* YOUR INSTRUCTIONS *
Only the lines below from the one containing "You are a GUI" through the last line should be set down, exactly as written and with no pictures.

BEGIN

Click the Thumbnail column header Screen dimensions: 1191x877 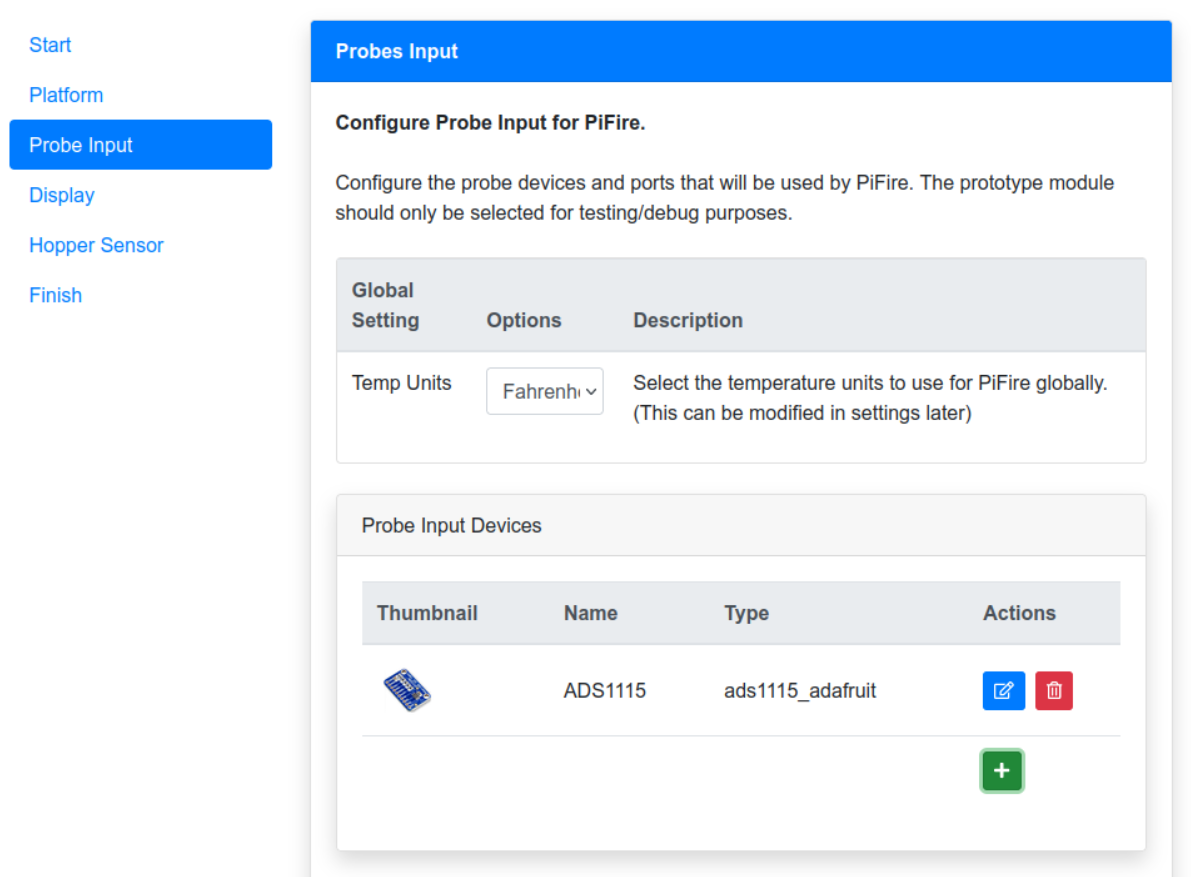[427, 613]
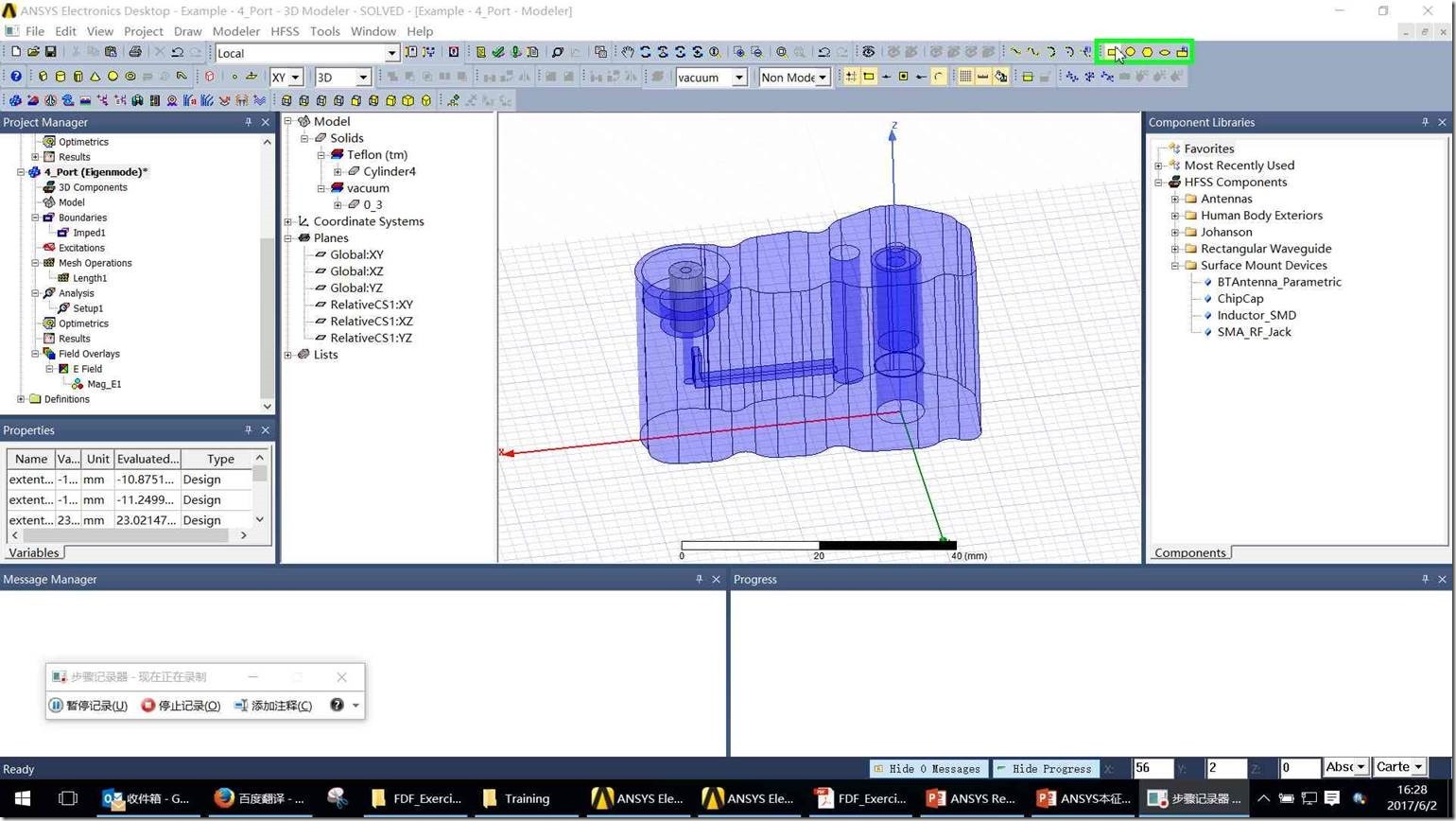1456x821 pixels.
Task: Click the Stop Record button
Action: tap(180, 706)
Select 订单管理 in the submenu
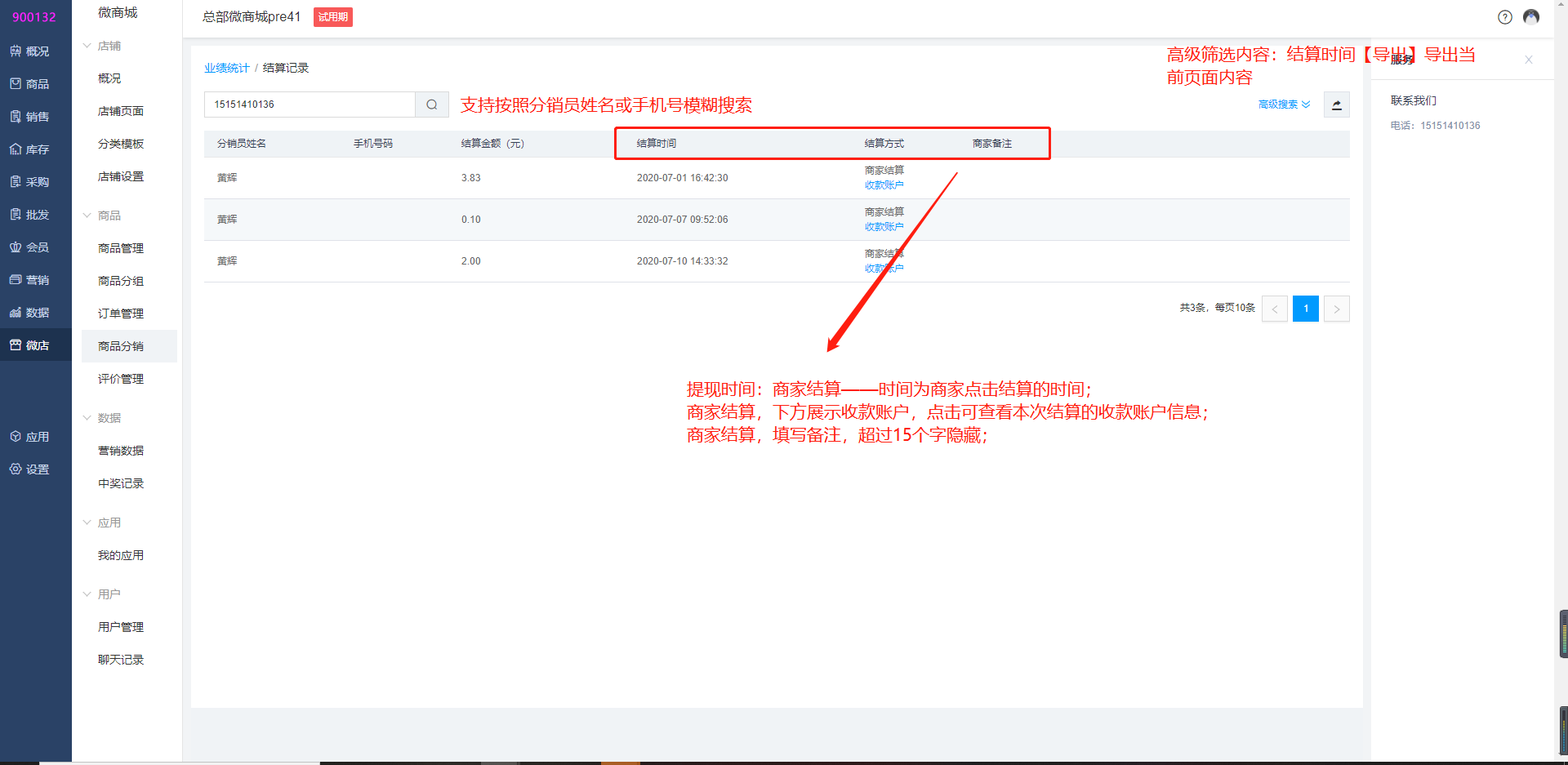Viewport: 1568px width, 765px height. click(x=121, y=314)
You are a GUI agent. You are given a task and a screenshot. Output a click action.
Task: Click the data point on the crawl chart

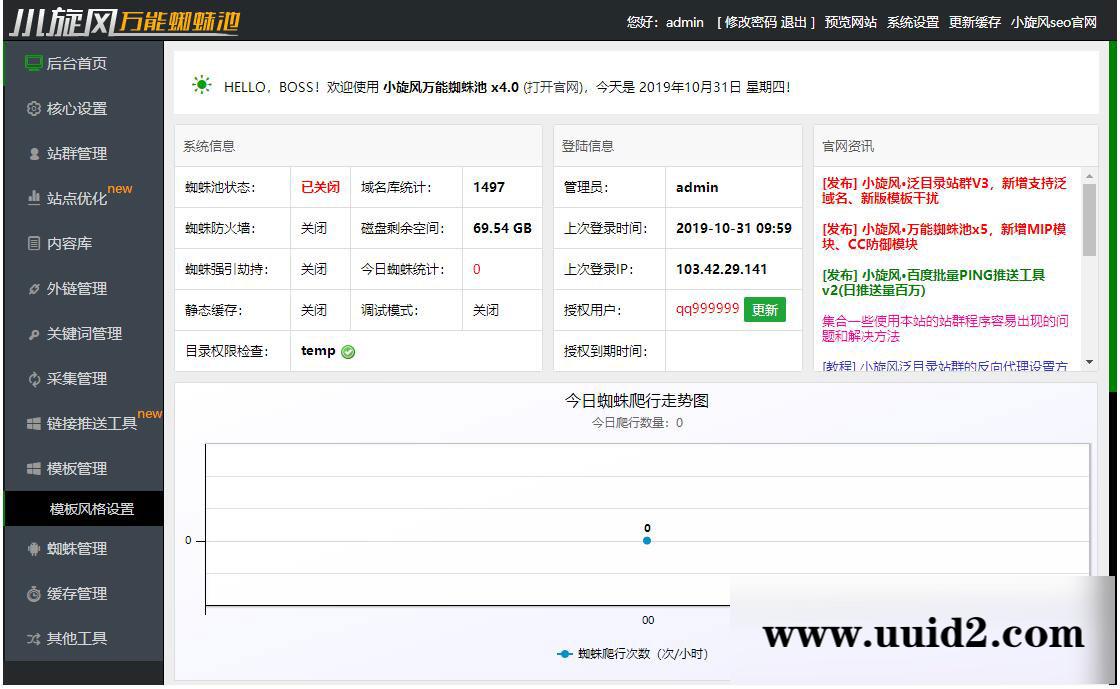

END

* ANSWER SPACE *
You are a GUI agent. You are given a task and a screenshot. Output a click action.
Task: Click the data point on the crawl chart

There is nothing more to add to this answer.